FrameworkBest ForDimensions
RICEBalanced scoring with reach dataReach, Impact, Confidence, Effort
ICEQuick scoring without reach dataImpact, Confidence, Ease
MoSCoWRelease scoping and stakeholder alignmentMust, Should, Could, Won't
KanoUnderstanding feature satisfaction curvesBasic, Performance, Delight
Value vs. EffortVisual quadrant prioritization2x2 matrix of value and effort

Product Discovery Process

1. Problem Discovery
   → Customer interviews (5-10 per segment)
   → Support ticket analysis
   → Usage data patterns

2. Solution Ideation
   → Design sprints
   → Competitive analysis
   → Technical feasibility assessment

3. Validation
   → Prototype testing
   → Fake door tests
   → Concierge MVP

4. Specification
   → PRD with success metrics
   → User stories with acceptance criteria
   → Technical design review

5. Delivery & Learn
   → Sprint planning and execution
   → Feature flagged rollout
   → Metrics review and iteration

PRD Template Structure

SectionContentPurpose
Problem StatementWhat problem are we solving and for whom?Align team on the "why"
Success MetricsHow will we measure success?Define done
User StoriesAs a [user], I want to [action] so that [outcome]Scope the feature
RequirementsFunctional and non-functional specsGuide engineering
Edge CasesWhat happens in unusual scenarios?Prevent rework
TimelineMilestones and dependenciesSet expectations

Configuration

ParameterTypeDefaultDescription
frameworkstring"rice"Default prioritization framework
team_sizenumber5Engineering team size for effort estimates
sprint_lengthnumber14Sprint duration in days
output_formatstring"markdown"Output: markdown, csv, json
detail_levelstring"standard"Detail: brief, standard, comprehensive

Best Practices

  1. Start with the problem, not the solution — Every PRD should lead with a clear problem statement validated by customer evidence. If you can't articulate the problem in one sentence, you're not ready to build a solution.

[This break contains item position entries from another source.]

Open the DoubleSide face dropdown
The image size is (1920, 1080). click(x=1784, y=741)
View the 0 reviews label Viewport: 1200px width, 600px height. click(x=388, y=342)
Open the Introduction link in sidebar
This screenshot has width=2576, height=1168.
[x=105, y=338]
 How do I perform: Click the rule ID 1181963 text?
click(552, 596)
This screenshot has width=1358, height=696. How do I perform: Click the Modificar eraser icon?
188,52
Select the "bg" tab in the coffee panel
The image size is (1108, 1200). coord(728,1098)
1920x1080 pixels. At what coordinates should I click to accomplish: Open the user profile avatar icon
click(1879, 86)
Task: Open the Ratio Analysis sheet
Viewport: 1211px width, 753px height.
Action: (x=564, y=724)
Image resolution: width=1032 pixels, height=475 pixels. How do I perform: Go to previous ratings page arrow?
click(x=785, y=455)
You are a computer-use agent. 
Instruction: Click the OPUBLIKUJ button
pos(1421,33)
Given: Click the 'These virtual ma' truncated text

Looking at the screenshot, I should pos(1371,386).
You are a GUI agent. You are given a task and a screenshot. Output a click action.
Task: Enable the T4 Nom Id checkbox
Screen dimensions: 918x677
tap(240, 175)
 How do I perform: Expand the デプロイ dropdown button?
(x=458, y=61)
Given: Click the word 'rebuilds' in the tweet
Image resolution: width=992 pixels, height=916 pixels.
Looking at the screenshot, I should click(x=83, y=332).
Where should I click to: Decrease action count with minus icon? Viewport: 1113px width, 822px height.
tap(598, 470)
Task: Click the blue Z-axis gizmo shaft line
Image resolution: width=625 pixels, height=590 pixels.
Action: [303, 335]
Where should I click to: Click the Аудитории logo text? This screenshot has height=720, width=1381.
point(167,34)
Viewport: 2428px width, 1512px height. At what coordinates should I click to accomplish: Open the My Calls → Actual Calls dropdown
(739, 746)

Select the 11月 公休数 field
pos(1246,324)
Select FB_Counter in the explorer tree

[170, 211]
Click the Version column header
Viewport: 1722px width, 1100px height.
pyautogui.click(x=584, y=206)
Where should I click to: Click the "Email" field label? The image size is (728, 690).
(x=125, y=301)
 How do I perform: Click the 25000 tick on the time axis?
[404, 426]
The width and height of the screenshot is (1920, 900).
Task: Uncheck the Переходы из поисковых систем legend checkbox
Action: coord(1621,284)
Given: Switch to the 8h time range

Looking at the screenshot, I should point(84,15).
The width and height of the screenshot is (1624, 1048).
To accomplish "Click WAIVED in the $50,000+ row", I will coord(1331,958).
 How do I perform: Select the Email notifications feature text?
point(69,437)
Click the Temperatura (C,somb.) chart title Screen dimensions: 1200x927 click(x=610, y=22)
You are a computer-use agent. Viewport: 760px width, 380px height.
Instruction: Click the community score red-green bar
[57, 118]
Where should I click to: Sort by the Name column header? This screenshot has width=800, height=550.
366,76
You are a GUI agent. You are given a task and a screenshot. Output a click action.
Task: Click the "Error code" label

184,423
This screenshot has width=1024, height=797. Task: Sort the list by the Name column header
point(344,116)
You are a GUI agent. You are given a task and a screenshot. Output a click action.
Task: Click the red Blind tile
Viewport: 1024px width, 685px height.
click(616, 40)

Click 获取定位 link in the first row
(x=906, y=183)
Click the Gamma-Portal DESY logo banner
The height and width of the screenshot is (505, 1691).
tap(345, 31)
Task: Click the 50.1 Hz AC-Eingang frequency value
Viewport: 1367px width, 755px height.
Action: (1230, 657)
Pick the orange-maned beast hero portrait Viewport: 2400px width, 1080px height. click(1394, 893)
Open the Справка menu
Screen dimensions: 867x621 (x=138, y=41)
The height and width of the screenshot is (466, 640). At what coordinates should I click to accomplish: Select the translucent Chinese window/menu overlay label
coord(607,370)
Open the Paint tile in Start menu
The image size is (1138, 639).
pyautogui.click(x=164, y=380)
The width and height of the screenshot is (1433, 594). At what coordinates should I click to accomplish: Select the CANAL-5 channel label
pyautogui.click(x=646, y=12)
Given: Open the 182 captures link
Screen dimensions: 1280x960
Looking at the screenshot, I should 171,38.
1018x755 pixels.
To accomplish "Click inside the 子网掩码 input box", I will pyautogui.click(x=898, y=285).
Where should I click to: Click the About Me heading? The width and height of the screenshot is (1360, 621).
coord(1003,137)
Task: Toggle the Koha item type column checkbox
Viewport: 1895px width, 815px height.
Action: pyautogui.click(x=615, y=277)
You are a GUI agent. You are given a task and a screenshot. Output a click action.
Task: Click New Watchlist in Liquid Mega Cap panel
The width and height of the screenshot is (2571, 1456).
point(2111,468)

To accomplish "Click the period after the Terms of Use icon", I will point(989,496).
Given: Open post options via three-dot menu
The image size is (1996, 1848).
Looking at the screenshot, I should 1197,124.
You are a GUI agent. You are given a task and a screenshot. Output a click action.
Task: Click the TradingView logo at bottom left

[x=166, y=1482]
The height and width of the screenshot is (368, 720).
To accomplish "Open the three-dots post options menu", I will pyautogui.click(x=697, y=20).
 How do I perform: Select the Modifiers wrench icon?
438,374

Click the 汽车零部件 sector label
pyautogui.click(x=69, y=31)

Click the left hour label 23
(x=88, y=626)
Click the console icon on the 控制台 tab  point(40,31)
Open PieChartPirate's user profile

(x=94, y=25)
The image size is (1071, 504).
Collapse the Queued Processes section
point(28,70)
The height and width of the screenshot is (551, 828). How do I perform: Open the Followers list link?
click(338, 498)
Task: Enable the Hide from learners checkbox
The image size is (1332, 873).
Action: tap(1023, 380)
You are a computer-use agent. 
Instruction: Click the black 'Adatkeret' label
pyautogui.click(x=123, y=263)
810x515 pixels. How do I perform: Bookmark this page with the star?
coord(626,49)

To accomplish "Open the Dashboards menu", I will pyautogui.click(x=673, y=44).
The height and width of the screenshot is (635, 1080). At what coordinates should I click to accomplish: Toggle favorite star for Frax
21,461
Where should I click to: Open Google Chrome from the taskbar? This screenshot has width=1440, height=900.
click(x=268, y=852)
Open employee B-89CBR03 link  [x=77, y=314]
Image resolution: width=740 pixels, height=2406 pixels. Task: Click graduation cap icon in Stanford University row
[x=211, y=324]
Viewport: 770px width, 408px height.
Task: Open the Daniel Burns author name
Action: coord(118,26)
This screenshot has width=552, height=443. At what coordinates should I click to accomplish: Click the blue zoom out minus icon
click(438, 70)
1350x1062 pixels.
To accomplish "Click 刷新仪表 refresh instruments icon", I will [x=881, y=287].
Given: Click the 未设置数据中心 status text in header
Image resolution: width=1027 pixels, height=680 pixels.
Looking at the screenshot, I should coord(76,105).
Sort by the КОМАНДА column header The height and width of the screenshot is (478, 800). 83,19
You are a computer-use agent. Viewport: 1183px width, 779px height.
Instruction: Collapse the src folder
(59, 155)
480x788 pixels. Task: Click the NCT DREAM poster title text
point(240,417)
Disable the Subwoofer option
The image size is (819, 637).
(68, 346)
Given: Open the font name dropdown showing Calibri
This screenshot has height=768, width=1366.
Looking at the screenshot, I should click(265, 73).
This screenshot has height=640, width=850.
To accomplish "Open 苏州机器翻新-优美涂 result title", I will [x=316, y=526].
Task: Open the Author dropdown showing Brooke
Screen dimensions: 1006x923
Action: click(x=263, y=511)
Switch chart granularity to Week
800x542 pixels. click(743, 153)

  2. Use RICE for backlog prioritization — RICE reduces bias by forcing you to estimate reach and confidence. A feature with high impact but low confidence (0.5) scores lower than one with medium impact and high confidence (1.0), which appropriately reflects risk.

  3. Define success metrics before building — Write down what success looks like in measurable terms. "Increase activation rate from 23% to 35% within 60 days of launch" is a good metric. "Users like the feature" is not.

  4. Involve engineering in discovery — Engineers often identify solutions you'd never consider and can flag feasibility issues before you write a detailed spec. Include them in customer interviews when possible.

  5. Communicate decisions, not just plans — Stakeholders care more about why something is prioritized than what's on the roadmap. Explain the reasoning behind trade-offs to build trust and reduce pushback.

Common Issues

Stakeholders override prioritization — Use RICE scores to depersonalize decisions. When a VP insists on a feature, run it through the framework together. Often the data reveals it should be prioritized — or clearly shows why it shouldn't.

PRDs are too long and nobody reads them — Keep PRDs to 2-3 pages. Lead with a one-paragraph summary. Use bullet points and tables. Link to detailed research rather than embedding it. If engineering needs more detail, add it to user stories.

Roadmap commitments create pressure — Use "Now / Next / Later" framing instead of specific dates for items beyond the current sprint. This communicates priority and sequence without creating false precision about timing.